I’m just back from the last ISACA Belgian Chapter meeting. Topic of today was about the UNIX OS security audit process. A very large topic! The speaker was Sanjay Vaid.
For years now, Linux is deployed in business environment. Linux systems can take several forms: applications servers (print, files, web, mail) but also firewalls, routers, identity management or storage servers! Other UNIX servers (commercial versions) are deployed to run large applications like relational databases, ERP, CRM, …). That’s why, in a correct governance process, UNIX systems must be audited. To perform an audit, it’s important to define the scope. Even more in this case where they are so many different usage of UNIX/Linux.
ISACA proposes a document (available for free to ISACA members and available against a few bucks for the others). This document was covered today by Sanjay’s presentation. With a huge background of several UNIX flavors, l expected a great event.

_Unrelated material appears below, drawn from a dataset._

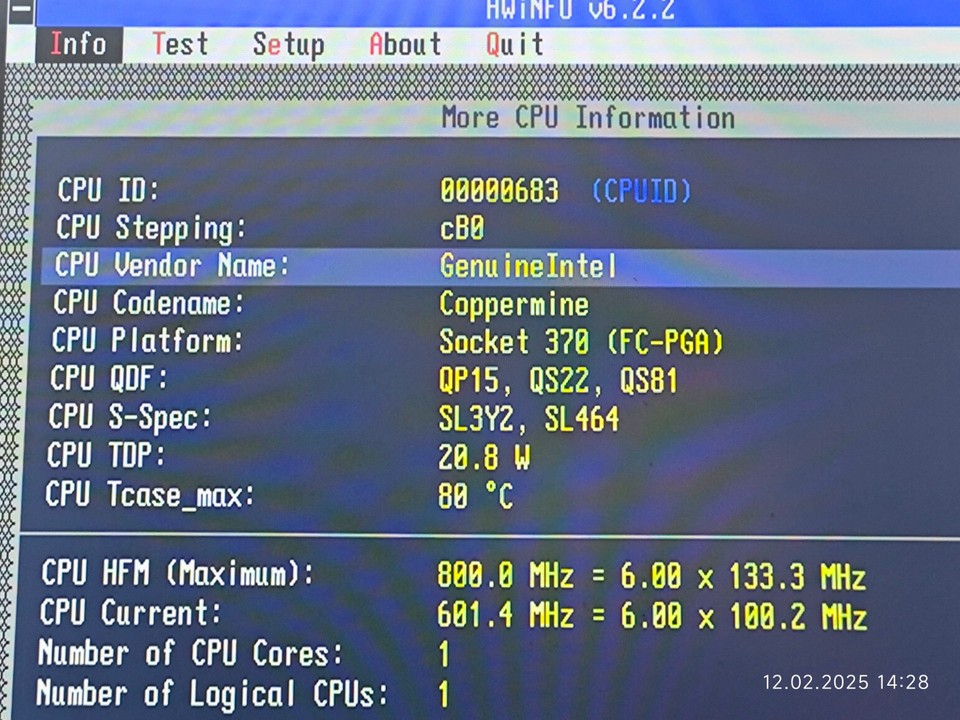The image size is (960, 720).
Task: Open the About menu
Action: point(405,44)
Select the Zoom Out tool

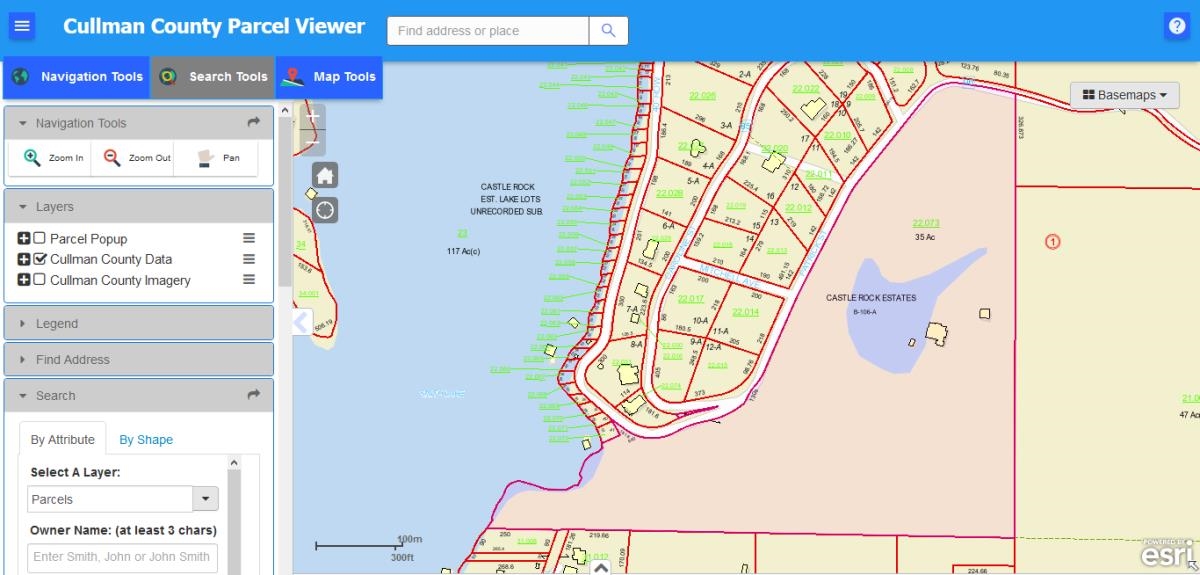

Unfortunately, let’s start with a negative point, IMHO the document provided by ISACA is too old to cover the more recent UNIX features. Example: it still contains references to very old configuration files like /etc/hosts.equiv used by the r* deprecated commands (rsh, rcp, rlogin). On the other side, now to defend the document, it does not attempt to cover all the technical aspects of the operating system and is much more a “roadmap”. The target audience of this document is clearly the auditors who will do their job and grab useful information from the system administrators!
During the event, more and more questions and discussions raised. Lot of interesting topics. I was pleasantly surprised of the interest for UNIX audits!
To close the event, I received a five-minutes time window to present the BruCON event!